First. Thanks to large corporations taking over local grass-roots (*sense sarcasm here), Buffalo Grill now has a decent parking lot. It started as a cluster of 3-point-turns and can-I-fit-in-between-this-dumpster-and-this-wall kind of parking experience, but now there are some 300 spaces, because the restaurant sits in the parking lot of the BRAND NEW BUFFALO SPEEDWAY HEB. I'm so sick of hearing their commercials, but I do have a nerdy friend that attended the VIP Grand Opening. He said it was "awesome" because they were giving away free samples on every aisle (we don't hang out much).
Once you park and make your initial descent on the front door, you're greeted by the unpretentious vibe of home. It really is something like waking up and walking down the hall to your childhood kitchen. And don't even get me started on the FUN of the new windows they installed on the West side of the restaurant. LET THERE BE LIGHT!
Now walk up to the counter, my friend. If God is on your side, there won't be a line, but don't think you're going to hell because this place is so popular, there usually is. I never look at the menu. I've ordered the same thing for 8 years. I do, however, stare at the million or so articles of restaurant awards dating back 20 years, but I don't really read them. They just remind me that I made a brilliant meal choice again. Sometimes I even say a prayer thanking Jesus for making the Buffalo Grill owners.
I'll have 2 pieces of french toast with strawberries and a side of hashbrowns, or if I'm feeling especially spontaneous, I'll get a #2 with fried eggs, over medium, grits and whole wheat toast and coffee. The cinnamon roast kind. That's what I had this morning.
Now get your drink and silverwear and find your table beneath the buffalo head or the western blanket. And just wait. Wait for your name. Be sure to listen for the vowels, because you usually can't understand the sweet lady that screams it through the microphone - "azjslee!! your order weady!!!" Like music to my ears.
I get more worked up from eating Buffalo Grill at 7am on a work day than I do most things in life... now that's good stuff.
Wednesday, August 26, 2009
If you're walking down the hall alone and you trip, don't pretend it didn't happen, and PLEASE don't break into a jog for 4 steps, because everyone knows what you're doing. Pretty people trip, you know. And so do smart people. Here's what you do: chuckle at yourself and say, "sniper!"
See how this humor thing can work for you?
Some professional mountain climbers that take themselves too seriously might not think this picture is particularly funny, but I do. And I'm sure it'll put a smile on the face of my 3 readers, so humor works for me.

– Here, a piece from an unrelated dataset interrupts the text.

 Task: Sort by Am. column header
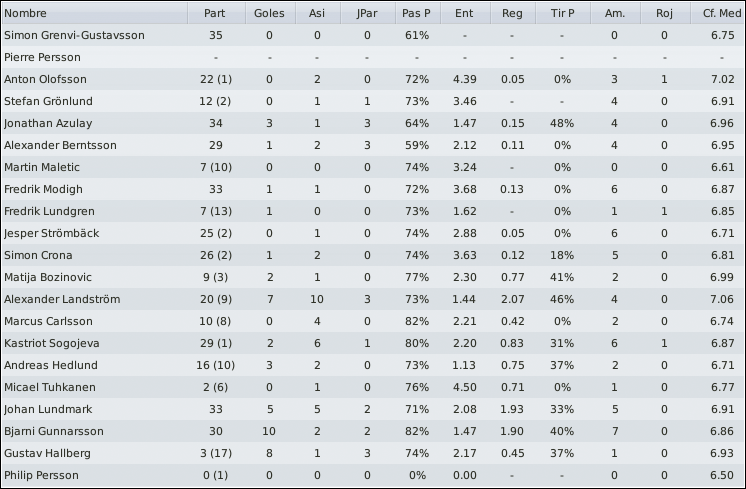pos(615,13)
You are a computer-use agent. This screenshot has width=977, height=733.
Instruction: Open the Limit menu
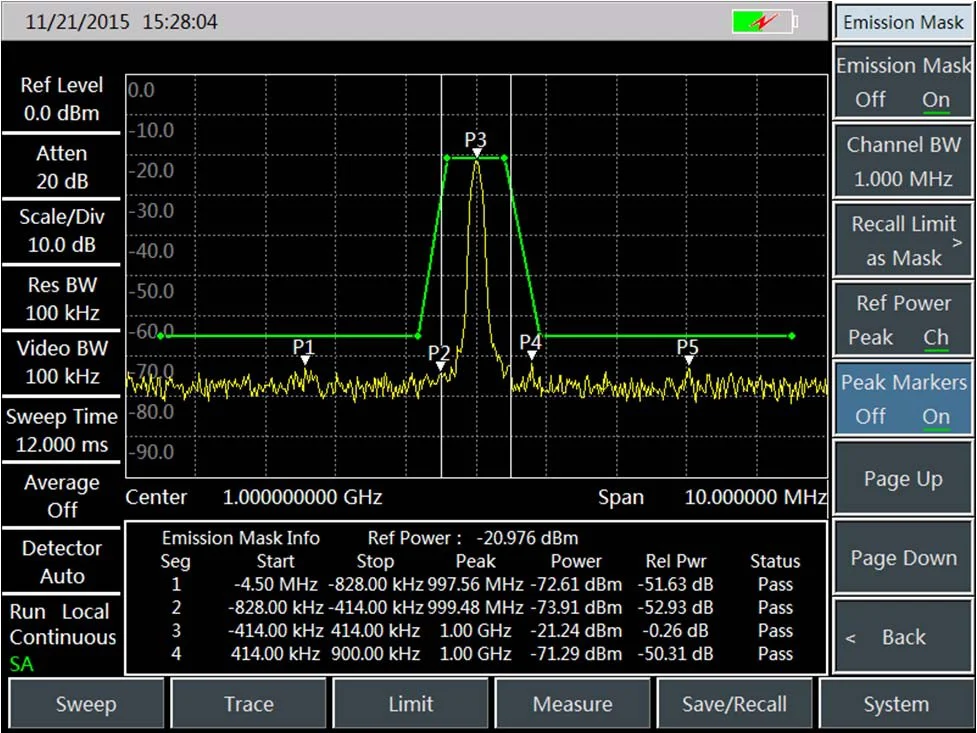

Tim Gard was the keynote at a luncheon I attended today. The man has all the answers. I was in hysterics the entire time he was speaking, on the verge of wetting my panties even. He made me realize that I shouldn't be embarrassed about my tendency to laugh in boring or awkward situations. That loving humor, even in the workplace, doesn't make me immature. Humor works for me.
...like when we were busted by cops at our after prom house party with a margarita machine. According to the cop that took himself too seriously, this probably wasn't the best time to laugh. But I did, because something was funny. I couldn't tell you what it was because that was a decade ago, and I was drunk, but that's neither here nor there. The important thing is that I was laughing. And wasn't incarcerated.
Annnyyywaayy -- truth is, I officially refuse to be embarrassed that I find humor in everything.